This post is purely based on my own speculation as there’s no experiment on real-life data to actually back the arguments. I am currently trying to document down a plan for my experiment(s) on recommender system (this reminds me that I have not release the Flickr data collection tool :/) and my supervisor advised to write a paragraph or two on some of the key things. Since he is not going to read it, so I might as well just post it here as a note.
The idea of using tag clusters is based on the papers published by Gemmell et al. during year 2008-2009 in which they used tag clusters to find out relevance between user and resources in their recommender system. The reason of using tag clusters instead of using tags alone is mainly to address two problems that are commonly found in folksonomies – tag ambiguity (polysemy) and tag redundancy (synonym) problems.
Fuzzy C-Means Clustering (FCM) is one of the fuzzy clustering methods where each node do not necessary belong to only one cluster. Instead, they may be a member of one or more clusters with different degree of membership. For example, if one model tags as points in a vector space, each tag may belong to one or more clusters, which is theoretically useful because some tags may carry different meanings (polysemy) depending on the context (user interest).
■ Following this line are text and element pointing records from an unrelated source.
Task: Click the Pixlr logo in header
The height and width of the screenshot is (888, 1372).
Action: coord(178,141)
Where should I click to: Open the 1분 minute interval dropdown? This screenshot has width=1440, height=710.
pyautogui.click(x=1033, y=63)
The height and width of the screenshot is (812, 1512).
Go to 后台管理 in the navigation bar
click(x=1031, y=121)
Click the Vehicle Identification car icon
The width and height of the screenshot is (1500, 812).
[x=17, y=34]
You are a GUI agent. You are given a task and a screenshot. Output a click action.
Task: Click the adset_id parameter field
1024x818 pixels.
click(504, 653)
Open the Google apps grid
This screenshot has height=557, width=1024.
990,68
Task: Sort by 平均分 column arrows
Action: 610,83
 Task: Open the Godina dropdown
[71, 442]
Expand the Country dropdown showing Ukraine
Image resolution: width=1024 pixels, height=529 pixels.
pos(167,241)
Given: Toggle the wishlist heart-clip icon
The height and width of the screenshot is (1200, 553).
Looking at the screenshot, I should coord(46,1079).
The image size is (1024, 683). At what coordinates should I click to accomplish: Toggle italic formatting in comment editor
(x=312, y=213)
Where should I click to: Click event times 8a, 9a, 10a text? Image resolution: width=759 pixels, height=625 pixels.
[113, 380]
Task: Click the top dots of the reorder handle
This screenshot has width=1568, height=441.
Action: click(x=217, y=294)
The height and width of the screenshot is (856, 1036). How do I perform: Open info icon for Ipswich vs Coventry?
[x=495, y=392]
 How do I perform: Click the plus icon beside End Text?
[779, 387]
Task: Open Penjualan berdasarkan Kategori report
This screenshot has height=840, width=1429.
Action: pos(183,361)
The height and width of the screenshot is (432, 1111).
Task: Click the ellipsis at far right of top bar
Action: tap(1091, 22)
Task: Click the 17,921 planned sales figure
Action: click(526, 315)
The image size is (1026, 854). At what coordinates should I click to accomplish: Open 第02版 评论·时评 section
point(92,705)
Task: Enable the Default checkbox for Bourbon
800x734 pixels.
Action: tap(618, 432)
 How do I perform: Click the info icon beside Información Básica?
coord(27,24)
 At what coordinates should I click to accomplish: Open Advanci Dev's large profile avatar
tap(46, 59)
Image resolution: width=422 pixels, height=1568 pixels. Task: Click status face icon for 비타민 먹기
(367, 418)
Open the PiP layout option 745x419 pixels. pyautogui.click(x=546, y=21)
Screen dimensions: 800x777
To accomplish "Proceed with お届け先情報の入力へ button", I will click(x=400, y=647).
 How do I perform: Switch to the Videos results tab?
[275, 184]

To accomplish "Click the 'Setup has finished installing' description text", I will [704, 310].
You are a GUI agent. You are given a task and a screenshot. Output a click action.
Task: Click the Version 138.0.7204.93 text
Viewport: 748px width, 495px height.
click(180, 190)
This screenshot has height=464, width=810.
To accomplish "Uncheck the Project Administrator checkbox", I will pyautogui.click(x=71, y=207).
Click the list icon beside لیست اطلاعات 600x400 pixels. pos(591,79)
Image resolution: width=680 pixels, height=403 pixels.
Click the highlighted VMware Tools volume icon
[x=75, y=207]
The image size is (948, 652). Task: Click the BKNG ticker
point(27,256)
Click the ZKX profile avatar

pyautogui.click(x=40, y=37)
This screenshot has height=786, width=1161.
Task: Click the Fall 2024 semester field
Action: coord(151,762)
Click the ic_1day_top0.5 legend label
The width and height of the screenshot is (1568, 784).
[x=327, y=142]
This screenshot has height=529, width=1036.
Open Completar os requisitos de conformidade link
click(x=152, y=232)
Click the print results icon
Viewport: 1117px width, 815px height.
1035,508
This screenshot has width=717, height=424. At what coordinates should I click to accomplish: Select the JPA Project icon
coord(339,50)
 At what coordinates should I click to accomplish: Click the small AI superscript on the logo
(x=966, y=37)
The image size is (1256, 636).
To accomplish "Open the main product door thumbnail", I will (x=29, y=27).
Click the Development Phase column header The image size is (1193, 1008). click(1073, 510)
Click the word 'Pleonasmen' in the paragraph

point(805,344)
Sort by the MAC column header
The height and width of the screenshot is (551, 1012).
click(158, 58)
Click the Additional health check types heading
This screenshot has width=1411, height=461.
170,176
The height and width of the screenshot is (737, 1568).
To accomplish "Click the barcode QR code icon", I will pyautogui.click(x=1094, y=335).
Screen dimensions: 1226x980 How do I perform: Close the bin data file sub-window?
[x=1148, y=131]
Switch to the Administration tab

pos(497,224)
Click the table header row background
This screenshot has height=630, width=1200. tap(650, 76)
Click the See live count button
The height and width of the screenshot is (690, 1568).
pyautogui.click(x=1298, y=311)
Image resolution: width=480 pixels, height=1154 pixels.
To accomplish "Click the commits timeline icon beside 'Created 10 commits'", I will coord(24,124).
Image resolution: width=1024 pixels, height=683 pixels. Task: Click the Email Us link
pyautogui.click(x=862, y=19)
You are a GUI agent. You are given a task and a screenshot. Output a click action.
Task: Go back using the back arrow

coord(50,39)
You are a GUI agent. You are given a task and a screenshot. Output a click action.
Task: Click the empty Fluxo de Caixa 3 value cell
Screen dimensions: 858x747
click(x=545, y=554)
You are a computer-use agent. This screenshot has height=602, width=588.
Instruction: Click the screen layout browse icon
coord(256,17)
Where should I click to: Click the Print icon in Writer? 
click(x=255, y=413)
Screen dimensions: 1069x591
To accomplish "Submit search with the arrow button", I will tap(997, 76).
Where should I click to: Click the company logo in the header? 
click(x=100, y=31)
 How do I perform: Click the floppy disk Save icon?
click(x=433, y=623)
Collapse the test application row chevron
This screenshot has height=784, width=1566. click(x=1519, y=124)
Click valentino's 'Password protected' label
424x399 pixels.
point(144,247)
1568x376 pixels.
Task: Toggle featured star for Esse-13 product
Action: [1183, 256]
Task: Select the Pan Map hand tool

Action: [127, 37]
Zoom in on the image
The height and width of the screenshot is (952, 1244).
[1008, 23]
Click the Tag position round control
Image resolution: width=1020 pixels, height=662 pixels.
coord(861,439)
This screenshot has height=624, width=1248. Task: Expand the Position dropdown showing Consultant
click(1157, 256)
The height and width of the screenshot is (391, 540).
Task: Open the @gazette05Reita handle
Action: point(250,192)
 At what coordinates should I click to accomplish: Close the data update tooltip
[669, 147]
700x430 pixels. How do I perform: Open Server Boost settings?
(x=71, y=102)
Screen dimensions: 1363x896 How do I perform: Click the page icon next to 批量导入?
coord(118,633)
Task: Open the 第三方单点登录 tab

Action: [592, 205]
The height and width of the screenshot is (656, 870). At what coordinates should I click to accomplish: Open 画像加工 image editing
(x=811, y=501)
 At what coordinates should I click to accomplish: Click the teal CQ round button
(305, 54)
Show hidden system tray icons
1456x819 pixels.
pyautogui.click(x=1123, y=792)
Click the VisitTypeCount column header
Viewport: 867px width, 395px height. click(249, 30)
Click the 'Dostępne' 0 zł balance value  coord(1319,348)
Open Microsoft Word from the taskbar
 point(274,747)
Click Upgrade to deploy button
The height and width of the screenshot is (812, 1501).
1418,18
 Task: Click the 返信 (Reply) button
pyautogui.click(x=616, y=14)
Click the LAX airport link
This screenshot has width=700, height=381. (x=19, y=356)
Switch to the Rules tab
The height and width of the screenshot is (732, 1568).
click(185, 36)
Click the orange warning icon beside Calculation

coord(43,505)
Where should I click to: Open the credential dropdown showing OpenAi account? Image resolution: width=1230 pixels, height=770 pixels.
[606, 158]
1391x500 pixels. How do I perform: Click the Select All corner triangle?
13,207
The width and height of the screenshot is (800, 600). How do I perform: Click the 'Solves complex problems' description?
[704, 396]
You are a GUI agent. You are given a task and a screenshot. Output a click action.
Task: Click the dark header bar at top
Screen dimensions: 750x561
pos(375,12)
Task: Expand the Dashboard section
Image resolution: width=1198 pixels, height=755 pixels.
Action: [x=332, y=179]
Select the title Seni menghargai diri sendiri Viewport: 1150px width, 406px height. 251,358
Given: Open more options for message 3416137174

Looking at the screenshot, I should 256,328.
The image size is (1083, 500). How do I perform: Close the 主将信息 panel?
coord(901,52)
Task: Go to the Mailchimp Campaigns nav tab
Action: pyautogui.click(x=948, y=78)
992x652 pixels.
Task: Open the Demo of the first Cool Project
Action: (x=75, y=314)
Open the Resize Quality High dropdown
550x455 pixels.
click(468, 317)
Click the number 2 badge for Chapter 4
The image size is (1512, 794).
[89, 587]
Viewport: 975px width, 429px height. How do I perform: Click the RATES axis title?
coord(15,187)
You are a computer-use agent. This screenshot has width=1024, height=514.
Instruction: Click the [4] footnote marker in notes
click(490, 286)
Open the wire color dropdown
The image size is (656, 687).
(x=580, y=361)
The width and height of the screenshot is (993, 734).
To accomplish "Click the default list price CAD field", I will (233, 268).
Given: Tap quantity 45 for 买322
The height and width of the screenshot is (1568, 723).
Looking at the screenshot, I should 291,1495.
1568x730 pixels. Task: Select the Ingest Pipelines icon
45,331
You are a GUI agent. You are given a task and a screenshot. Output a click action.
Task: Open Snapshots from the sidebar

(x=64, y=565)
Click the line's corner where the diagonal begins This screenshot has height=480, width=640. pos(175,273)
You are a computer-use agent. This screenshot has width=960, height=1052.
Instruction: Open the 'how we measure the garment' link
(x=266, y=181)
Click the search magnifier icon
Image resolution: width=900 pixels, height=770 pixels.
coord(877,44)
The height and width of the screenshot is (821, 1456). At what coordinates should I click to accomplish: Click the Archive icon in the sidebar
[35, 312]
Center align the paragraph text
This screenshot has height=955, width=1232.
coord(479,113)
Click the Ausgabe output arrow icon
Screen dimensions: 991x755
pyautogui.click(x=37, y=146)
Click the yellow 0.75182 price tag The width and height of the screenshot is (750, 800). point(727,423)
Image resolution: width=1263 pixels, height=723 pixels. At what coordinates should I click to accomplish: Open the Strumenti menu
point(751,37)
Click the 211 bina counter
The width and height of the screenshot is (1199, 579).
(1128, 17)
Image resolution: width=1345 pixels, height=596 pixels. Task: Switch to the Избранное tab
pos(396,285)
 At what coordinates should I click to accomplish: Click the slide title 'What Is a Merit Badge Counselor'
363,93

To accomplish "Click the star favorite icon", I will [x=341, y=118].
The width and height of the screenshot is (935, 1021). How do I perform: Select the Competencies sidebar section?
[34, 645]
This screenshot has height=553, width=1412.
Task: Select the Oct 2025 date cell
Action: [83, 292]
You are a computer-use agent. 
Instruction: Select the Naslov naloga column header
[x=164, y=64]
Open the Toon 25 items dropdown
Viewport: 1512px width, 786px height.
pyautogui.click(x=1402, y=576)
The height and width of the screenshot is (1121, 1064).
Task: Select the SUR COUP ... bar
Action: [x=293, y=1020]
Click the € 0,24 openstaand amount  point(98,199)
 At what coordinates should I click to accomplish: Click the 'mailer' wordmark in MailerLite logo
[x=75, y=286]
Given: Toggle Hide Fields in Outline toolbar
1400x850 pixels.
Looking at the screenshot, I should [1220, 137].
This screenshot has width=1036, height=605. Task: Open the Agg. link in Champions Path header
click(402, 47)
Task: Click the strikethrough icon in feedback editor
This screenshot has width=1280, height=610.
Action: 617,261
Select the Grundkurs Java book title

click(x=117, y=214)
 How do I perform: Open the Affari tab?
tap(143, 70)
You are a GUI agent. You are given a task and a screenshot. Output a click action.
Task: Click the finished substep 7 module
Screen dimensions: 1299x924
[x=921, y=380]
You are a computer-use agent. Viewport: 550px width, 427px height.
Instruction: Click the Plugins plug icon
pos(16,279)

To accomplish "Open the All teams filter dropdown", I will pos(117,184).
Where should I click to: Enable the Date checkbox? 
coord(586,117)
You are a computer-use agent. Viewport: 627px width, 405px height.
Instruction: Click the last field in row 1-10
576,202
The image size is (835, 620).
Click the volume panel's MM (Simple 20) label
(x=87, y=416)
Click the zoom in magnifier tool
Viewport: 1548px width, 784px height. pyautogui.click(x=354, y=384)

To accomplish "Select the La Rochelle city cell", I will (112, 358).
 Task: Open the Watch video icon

While the diagram in my previous post (my attempt to implement FCM clustering algorithm using clojure, not of production quality though) only shows each point belong to one cluster, the fact is each of the point may belong to more than one cluster. The line connecting each point to the cluster centroid is showing the most prominent relationship between a point with all the available clusters.
Similar to the approach used by Gemma et al., we are modeling users and resources using vector of tags. The weighting scheme to produce each tag entry would be most probably an adaptation of tf*idf used by most of the tag-based recommender systems. Now that each cluster is also a vector of tags, the degree of membership values are also treated as weights.
To calculate similarity between resources and tag clusters (which are all in vectors), there are some approaches that may be used (just discovered this after a quick search at Google, will read after publishing this). Adapting collaborative filtering into the original design published by Gemmell at el. is not too difficult, at least theoretically (yes, as mentioned, this post is full of crap speculation). All we need to do is just to find out a list of n similar user using the similarity measure, and then compare this group of users with the tag cluster to find out the degree of relationship between them.
Information extracted by traversing social graph, community/group membership as well as ratings (mark as favorite, +1, like) may be also applied somewhere in between, but I still can’t find where can it be used for now, will post followup whenever there is an update.